Input:
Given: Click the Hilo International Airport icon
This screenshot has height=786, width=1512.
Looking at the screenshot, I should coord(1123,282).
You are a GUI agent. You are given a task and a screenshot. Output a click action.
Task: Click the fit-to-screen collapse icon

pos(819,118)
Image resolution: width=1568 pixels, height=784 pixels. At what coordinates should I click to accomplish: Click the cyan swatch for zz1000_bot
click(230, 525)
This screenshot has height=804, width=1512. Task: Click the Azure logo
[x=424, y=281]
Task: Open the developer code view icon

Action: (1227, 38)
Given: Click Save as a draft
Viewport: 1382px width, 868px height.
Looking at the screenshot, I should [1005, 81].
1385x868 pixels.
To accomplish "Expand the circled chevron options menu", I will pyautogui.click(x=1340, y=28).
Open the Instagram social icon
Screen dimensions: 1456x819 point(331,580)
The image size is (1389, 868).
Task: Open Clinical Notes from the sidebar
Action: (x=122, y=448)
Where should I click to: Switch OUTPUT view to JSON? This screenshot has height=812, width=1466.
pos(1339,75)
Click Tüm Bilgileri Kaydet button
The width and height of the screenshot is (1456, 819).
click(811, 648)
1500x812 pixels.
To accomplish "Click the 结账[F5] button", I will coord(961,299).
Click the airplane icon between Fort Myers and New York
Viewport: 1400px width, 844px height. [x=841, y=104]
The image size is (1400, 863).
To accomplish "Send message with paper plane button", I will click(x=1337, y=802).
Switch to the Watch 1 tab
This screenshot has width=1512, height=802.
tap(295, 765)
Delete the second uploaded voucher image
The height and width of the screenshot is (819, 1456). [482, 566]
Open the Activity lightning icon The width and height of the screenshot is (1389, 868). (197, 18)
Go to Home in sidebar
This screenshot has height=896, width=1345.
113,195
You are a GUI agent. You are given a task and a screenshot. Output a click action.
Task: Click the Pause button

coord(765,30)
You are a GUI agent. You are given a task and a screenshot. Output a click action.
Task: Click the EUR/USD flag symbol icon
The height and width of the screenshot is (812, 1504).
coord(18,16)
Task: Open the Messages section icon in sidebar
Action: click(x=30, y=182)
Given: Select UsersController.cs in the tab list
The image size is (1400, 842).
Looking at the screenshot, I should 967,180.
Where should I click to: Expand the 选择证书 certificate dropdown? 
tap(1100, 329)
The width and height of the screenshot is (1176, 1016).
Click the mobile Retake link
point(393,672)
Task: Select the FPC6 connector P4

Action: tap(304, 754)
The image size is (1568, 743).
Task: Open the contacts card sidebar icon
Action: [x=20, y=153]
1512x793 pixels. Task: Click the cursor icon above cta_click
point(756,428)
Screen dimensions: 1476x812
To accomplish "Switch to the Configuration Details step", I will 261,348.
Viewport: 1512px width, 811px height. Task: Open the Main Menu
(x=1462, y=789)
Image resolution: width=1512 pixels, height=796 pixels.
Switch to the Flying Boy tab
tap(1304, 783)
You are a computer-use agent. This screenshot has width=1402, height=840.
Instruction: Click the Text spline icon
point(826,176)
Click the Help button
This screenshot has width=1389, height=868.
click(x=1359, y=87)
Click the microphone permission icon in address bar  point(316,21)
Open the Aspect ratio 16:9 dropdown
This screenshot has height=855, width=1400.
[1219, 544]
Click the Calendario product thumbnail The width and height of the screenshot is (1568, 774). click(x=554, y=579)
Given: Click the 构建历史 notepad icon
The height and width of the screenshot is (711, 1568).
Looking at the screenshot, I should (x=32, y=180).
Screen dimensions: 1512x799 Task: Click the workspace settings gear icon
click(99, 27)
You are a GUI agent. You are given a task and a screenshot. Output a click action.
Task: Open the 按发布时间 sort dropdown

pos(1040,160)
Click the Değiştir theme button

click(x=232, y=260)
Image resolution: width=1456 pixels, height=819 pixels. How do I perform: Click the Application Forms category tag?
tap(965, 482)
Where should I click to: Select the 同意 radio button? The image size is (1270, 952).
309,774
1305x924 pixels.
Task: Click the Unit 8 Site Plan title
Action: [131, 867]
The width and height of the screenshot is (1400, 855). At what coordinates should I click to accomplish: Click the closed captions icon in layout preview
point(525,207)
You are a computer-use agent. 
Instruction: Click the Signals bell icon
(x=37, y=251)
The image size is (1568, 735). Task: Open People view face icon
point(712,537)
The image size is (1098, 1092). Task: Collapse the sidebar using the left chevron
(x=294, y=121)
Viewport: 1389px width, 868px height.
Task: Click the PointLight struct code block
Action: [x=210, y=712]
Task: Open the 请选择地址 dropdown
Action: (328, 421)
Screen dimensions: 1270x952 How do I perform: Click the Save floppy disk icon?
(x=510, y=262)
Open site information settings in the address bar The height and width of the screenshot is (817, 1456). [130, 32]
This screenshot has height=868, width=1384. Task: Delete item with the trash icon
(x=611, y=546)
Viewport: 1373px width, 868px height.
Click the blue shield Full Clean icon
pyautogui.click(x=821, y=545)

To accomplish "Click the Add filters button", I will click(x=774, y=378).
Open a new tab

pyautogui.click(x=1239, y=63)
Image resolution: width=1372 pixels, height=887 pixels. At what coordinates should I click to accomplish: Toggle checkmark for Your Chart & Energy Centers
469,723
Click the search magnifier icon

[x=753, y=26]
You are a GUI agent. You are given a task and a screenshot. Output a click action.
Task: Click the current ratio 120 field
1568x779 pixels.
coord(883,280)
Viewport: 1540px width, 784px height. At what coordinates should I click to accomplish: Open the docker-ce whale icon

Task instructions: For the material above, reproduce exactly the lines from the line with "Open the Activity" to the line with "Click the Help button", inclusive, and exclude all others.

Result below:
Open the Activity lightning icon The width and height of the screenshot is (1389, 868). (197, 18)
Go to Home in sidebar
This screenshot has height=896, width=1345.
113,195
You are a GUI agent. You are given a task and a screenshot. Output a click action.
Task: Click the Pause button

coord(765,30)
You are a GUI agent. You are given a task and a screenshot. Output a click action.
Task: Click the EUR/USD flag symbol icon
The height and width of the screenshot is (812, 1504).
coord(18,16)
Task: Open the Messages section icon in sidebar
Action: click(x=30, y=182)
Given: Select UsersController.cs in the tab list
The image size is (1400, 842).
Looking at the screenshot, I should 967,180.
Where should I click to: Expand the 选择证书 certificate dropdown? 
tap(1100, 329)
The width and height of the screenshot is (1176, 1016).
Click the mobile Retake link
point(393,672)
Task: Select the FPC6 connector P4

Action: tap(304, 754)
The image size is (1568, 743).
Task: Open the contacts card sidebar icon
Action: [x=20, y=153]
1512x793 pixels. Task: Click the cursor icon above cta_click
point(756,428)
Screen dimensions: 1476x812
To accomplish "Switch to the Configuration Details step", I will 261,348.
Viewport: 1512px width, 811px height. Task: Open the Main Menu
(x=1462, y=789)
Image resolution: width=1512 pixels, height=796 pixels.
Switch to the Flying Boy tab
tap(1304, 783)
You are a computer-use agent. This screenshot has width=1402, height=840.
Instruction: Click the Text spline icon
point(826,176)
Click the Help button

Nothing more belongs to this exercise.